Summer snowboarding is like squirty cream in a can: a delicacy that shouldn’t really exist, but once you’ve rammed a whole cap-full in your mouth and run into the streets pretending to have rabies, you’re a lifelong convert.
Of course I’m not talking about late-season riding – those April or even May sessions when a heel edge catch shovels enough slush down your bum crack to build your own full size Xscape replica (only with cleaner snow). And nor do I mean some late-season splitboarding, our new-favourite-sport that’s the missing link between cross-country skiing and Ikea cupboard building. In the wind. At the top of a mountain.
“Few things are as horrific as ragdolling down a freshly-salted summer funpark wearing just a t-shirt and some park gloves”

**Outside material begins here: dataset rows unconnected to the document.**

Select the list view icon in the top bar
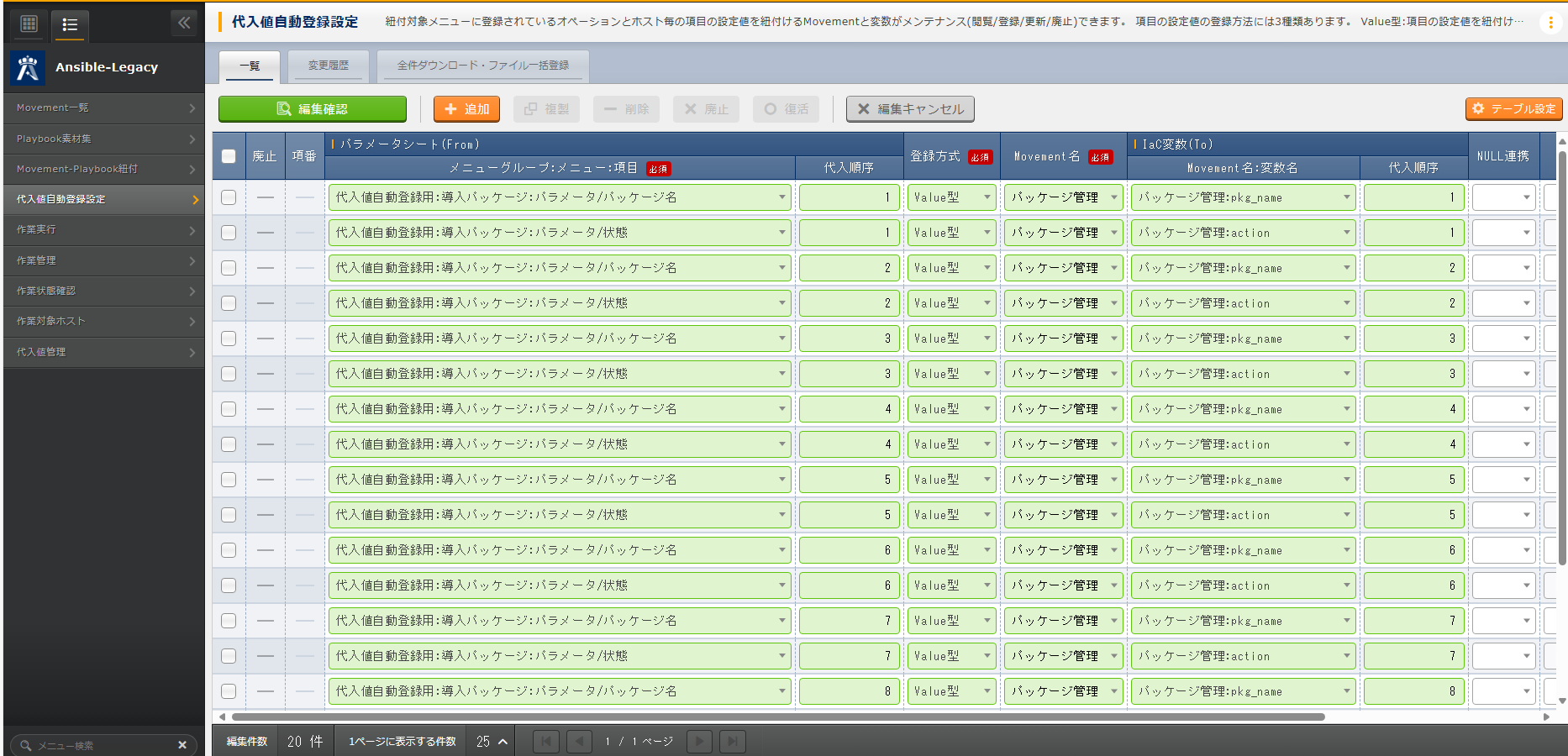Image resolution: width=1568 pixels, height=756 pixels. click(70, 25)
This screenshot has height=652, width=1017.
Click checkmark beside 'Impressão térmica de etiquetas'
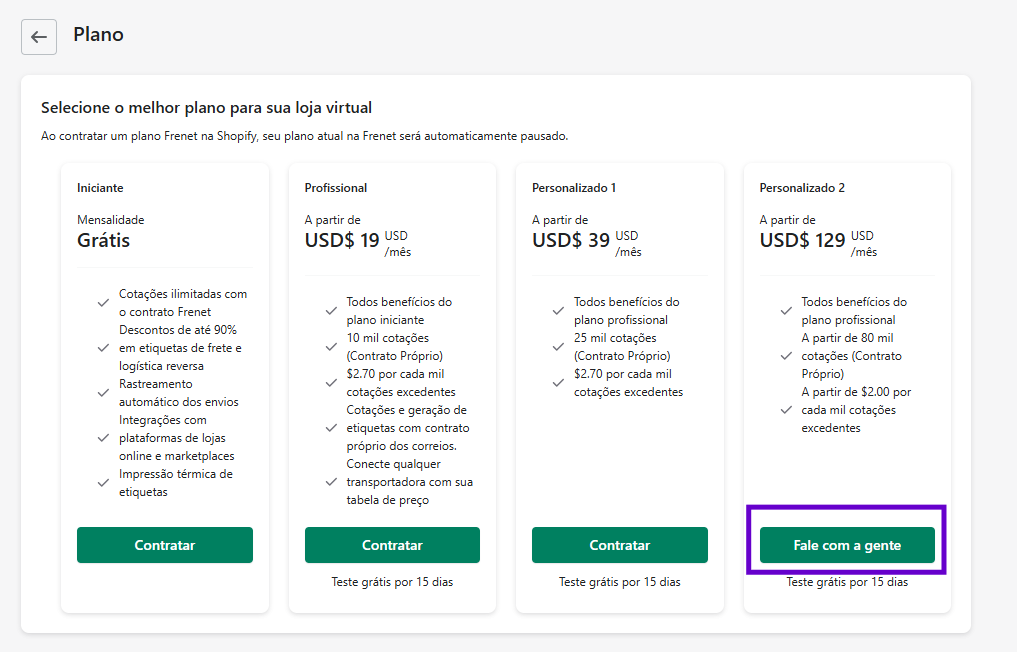pos(103,483)
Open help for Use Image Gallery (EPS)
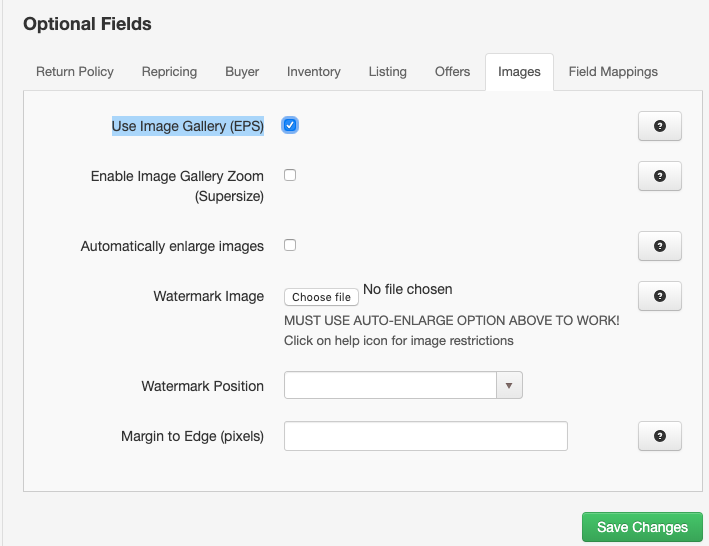 (659, 126)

No, I’m talking about proper summer snowboarding: between June and August, on a glacier, in a t-shirt. For those who’ve never experienced it, here’s what to expect. You’ll have to get up at the crack of dawn to catch the small window of riding opportunity, and when you get up to the icy kickers and a bulletproof pipe it’ll turn into un-ridable slop with the ripening speed of a pear, on a dashboard, in Mexico. You’ll get burnt to a crisp by a stronger sun than Clint Eastwood in The Good The Bad and the Ugly, and you’ll likely have to buy sun cream that’s more expensive, ounce for ounce, than thoroughbred stallion semen.